## Available data
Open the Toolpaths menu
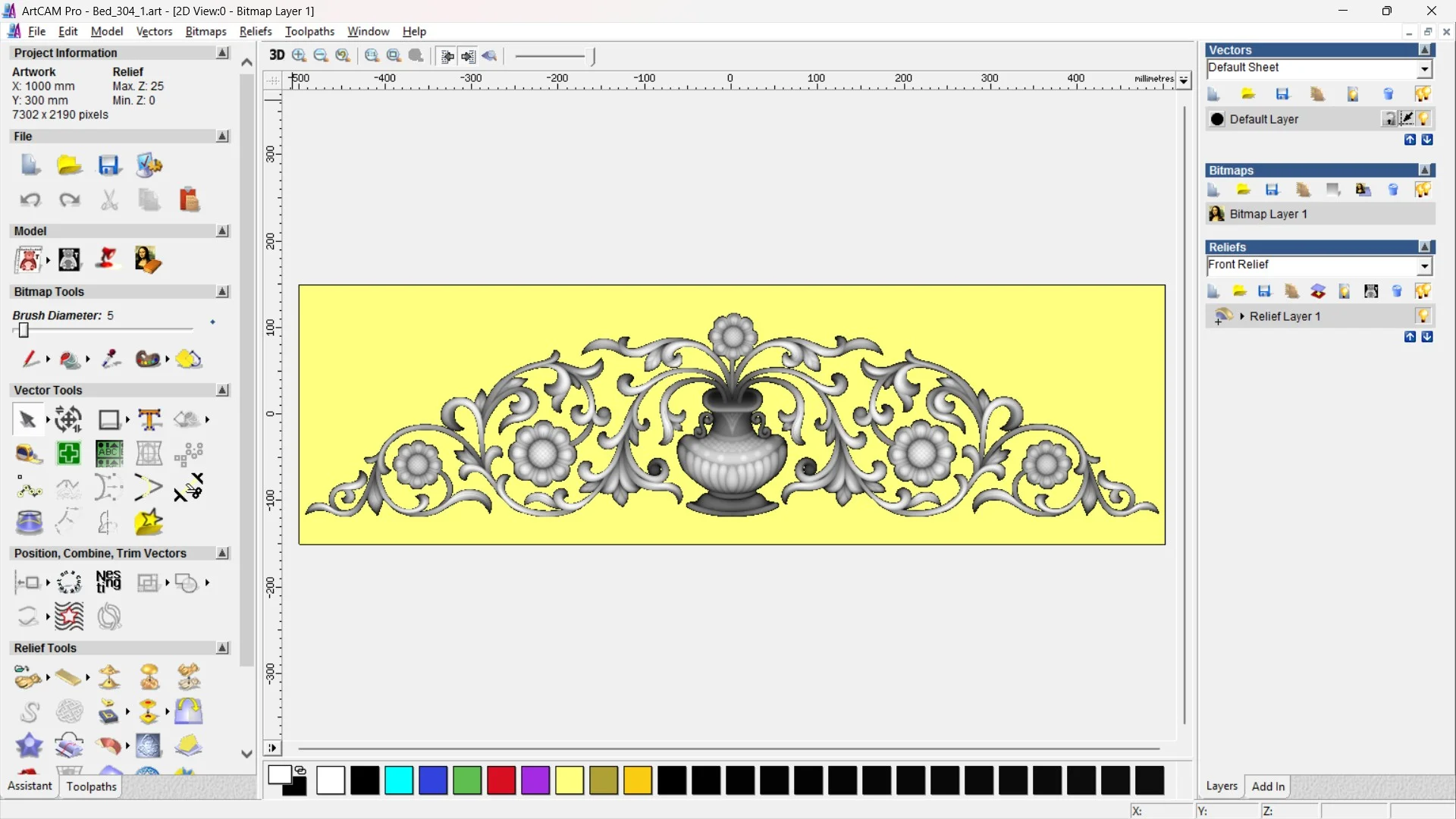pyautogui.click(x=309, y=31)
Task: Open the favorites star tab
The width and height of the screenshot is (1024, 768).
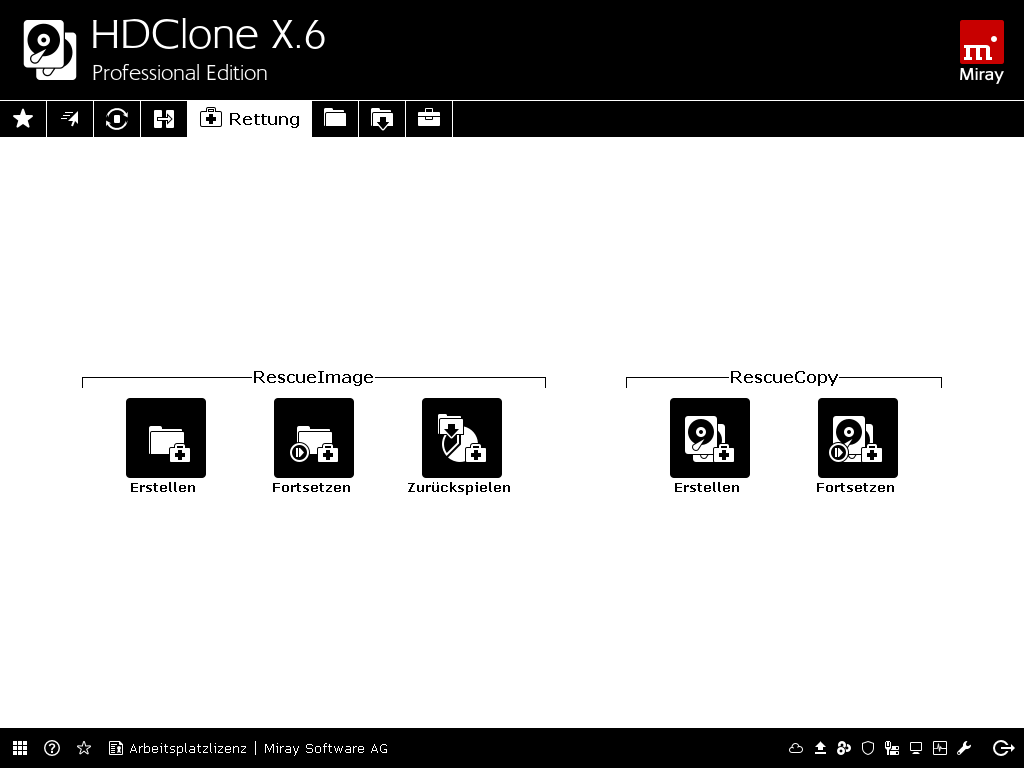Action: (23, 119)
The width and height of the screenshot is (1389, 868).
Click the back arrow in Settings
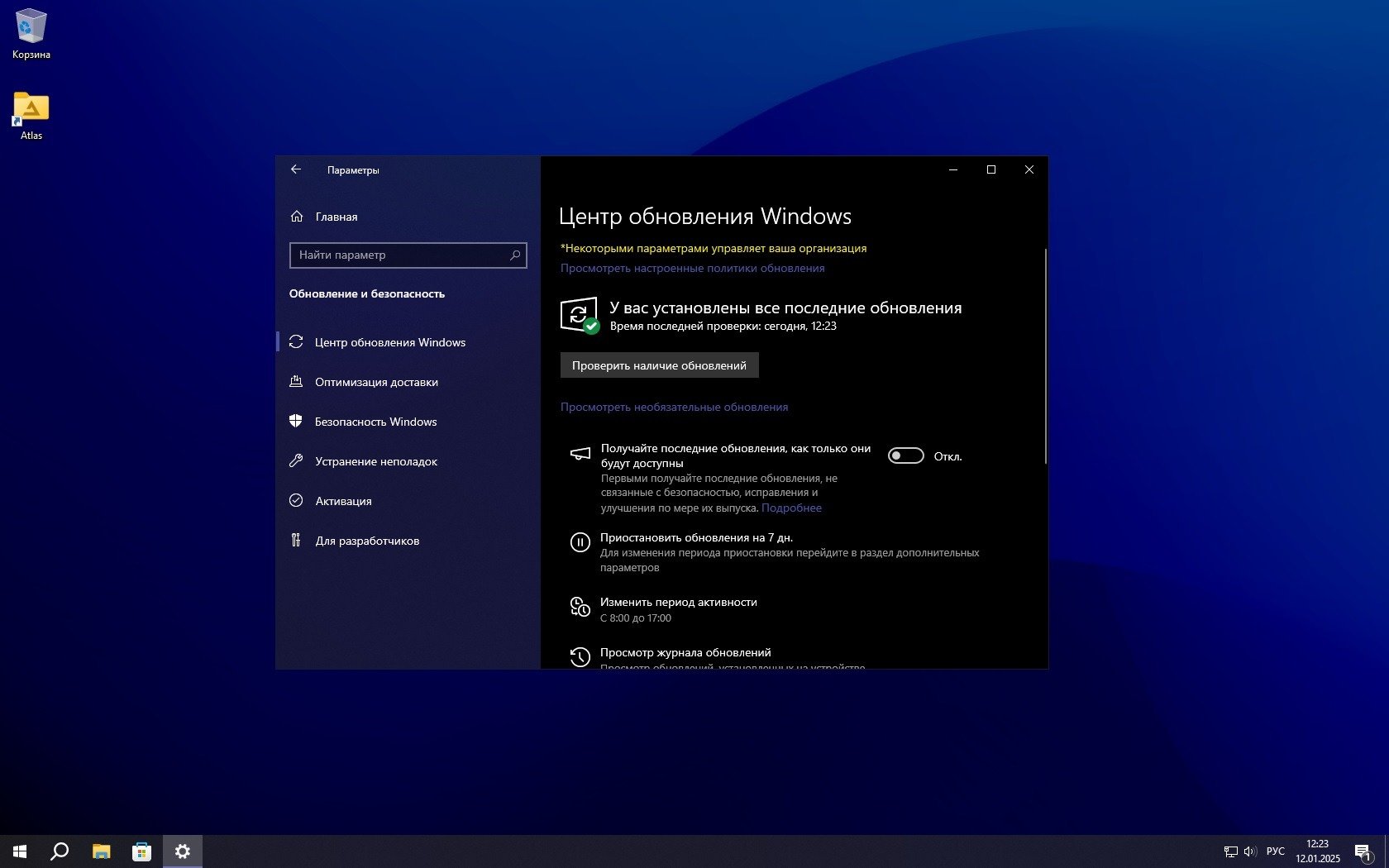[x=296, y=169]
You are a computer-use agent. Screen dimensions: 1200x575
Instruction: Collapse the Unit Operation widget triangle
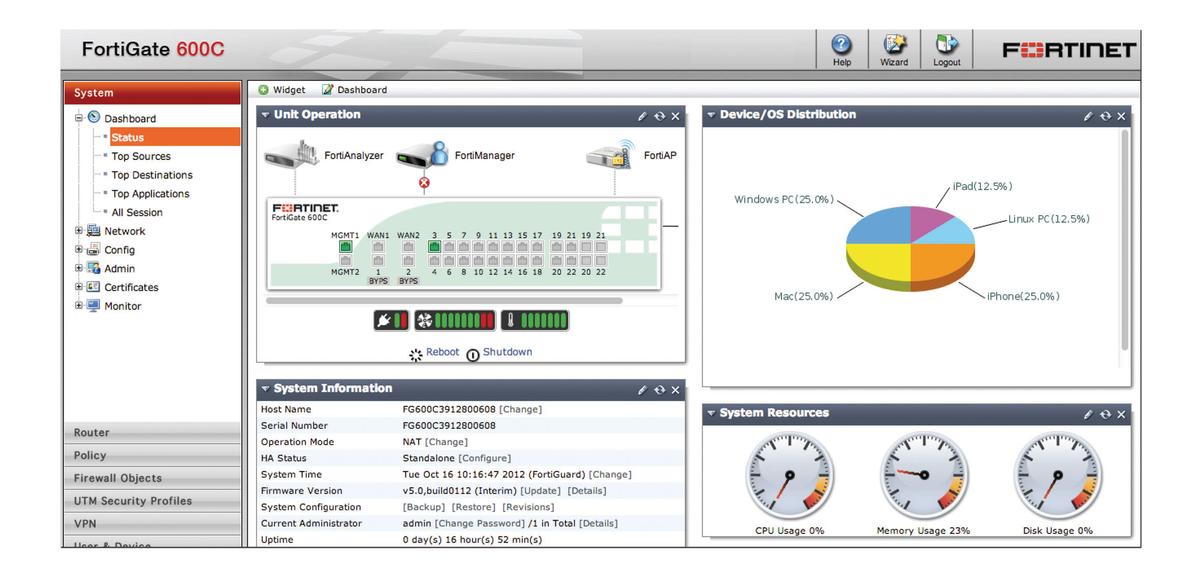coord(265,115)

## What is required
Replace "screenshot" with "screen capture" throughout the rows above and reproduce them otherwise unchanged. Leave the pictures out.

## Solution below
Open the Toolpaths menu
pyautogui.click(x=309, y=31)
Task: Open the favorites star tab
The width and height of the screen capture is (1024, 768).
Action: (23, 119)
The width and height of the screen capture is (1389, 868).
Click the back arrow in Settings
[x=296, y=169]
You are a computer-use agent. Screen dimensions: 1200x575
Instruction: Collapse the Unit Operation widget triangle
coord(265,115)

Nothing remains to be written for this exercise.